** Exercise details **
Leave no picture in, and give every entry again exactly.

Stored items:

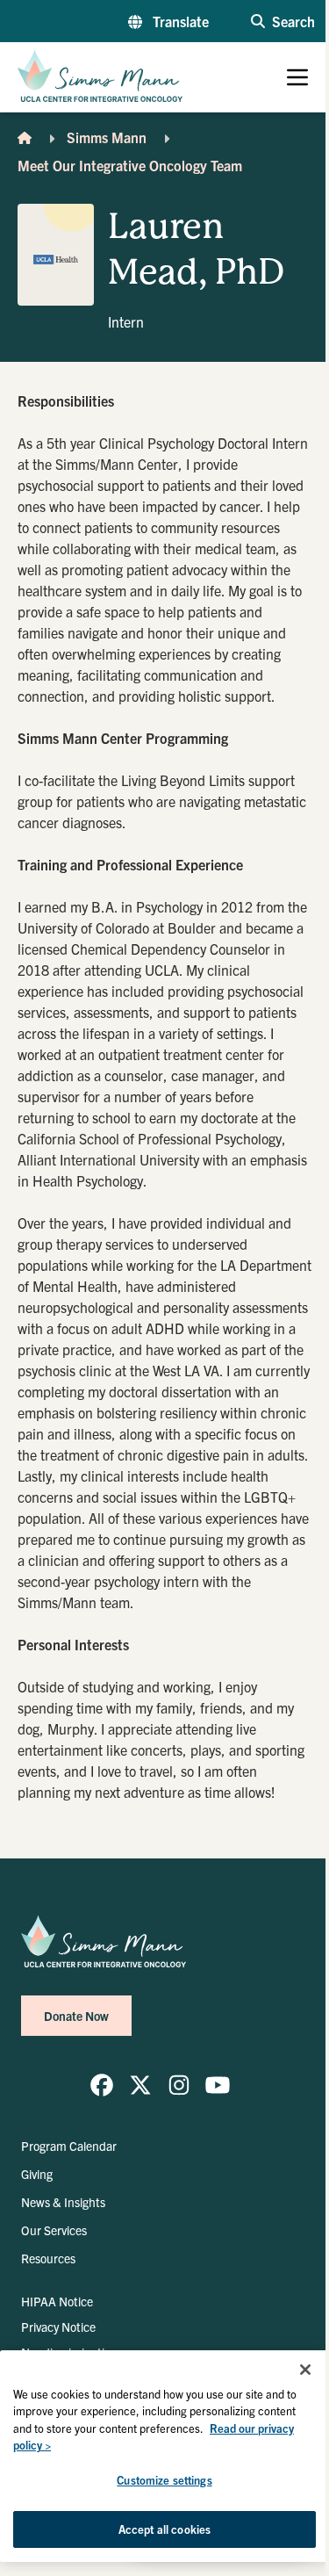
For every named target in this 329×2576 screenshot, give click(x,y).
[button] (168, 21)
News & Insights (63, 2202)
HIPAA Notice (57, 2301)
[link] (102, 2085)
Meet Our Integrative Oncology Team (130, 165)
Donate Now (76, 2016)
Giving (37, 2174)
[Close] (305, 2369)
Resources (48, 2258)
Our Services (54, 2230)
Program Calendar (69, 2146)
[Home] (25, 137)
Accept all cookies (164, 2529)
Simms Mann (107, 137)
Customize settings (164, 2479)
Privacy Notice (58, 2326)
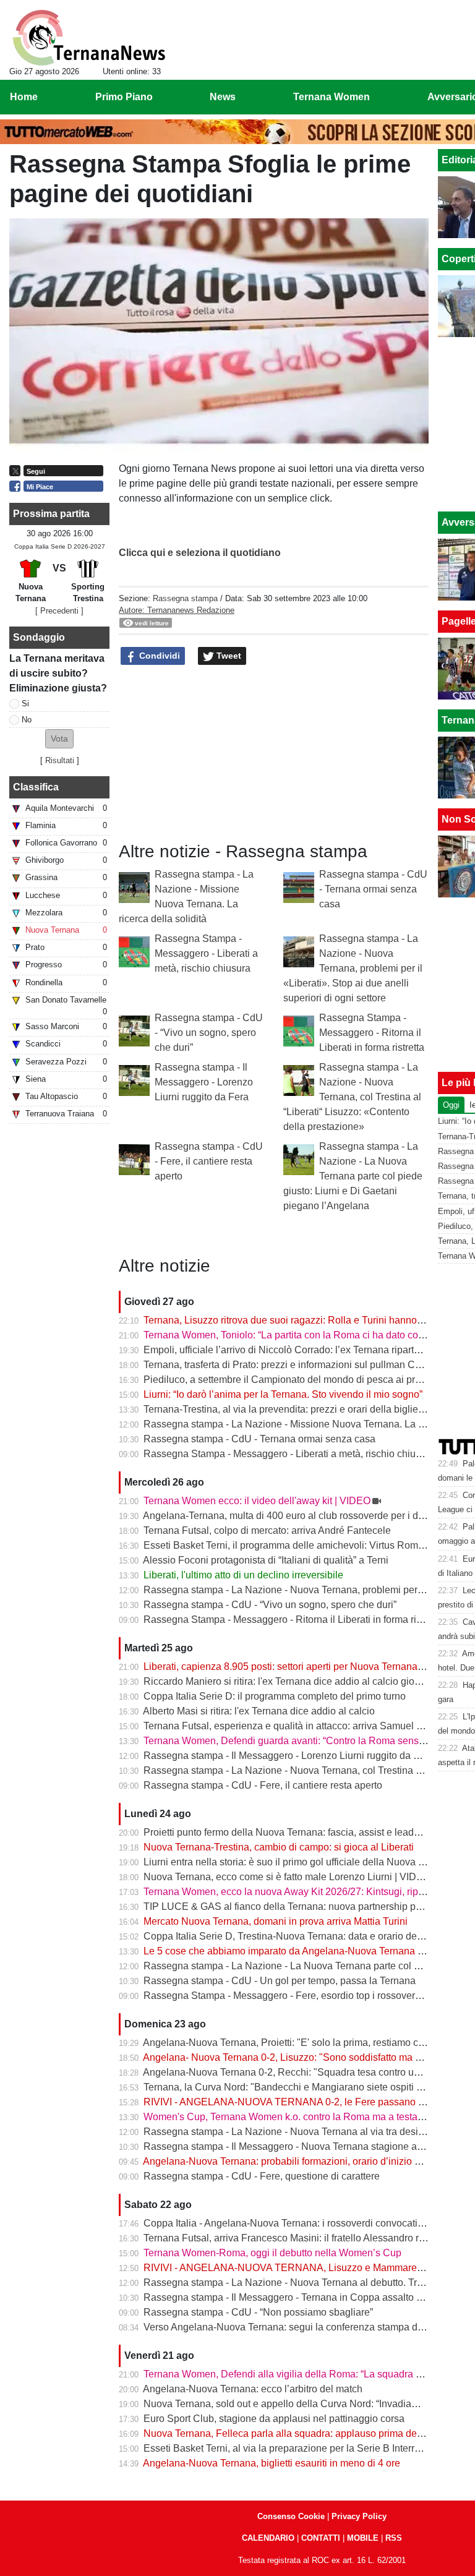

** Exercise solution **
For every named target in this 329×2576 screenshot, give click(x,y).
[button] (168, 21)
News & Insights (63, 2202)
HIPAA Notice (57, 2301)
[link] (102, 2085)
Meet Our Integrative Oncology Team (130, 165)
Donate Now (76, 2016)
Giving (37, 2174)
[Close] (305, 2369)
Resources (48, 2258)
Our Services (54, 2230)
Program Calendar (69, 2146)
[Home] (25, 137)
Accept all cookies (164, 2529)
Simms Mann (107, 137)
Customize settings (164, 2479)
Privacy Notice (58, 2326)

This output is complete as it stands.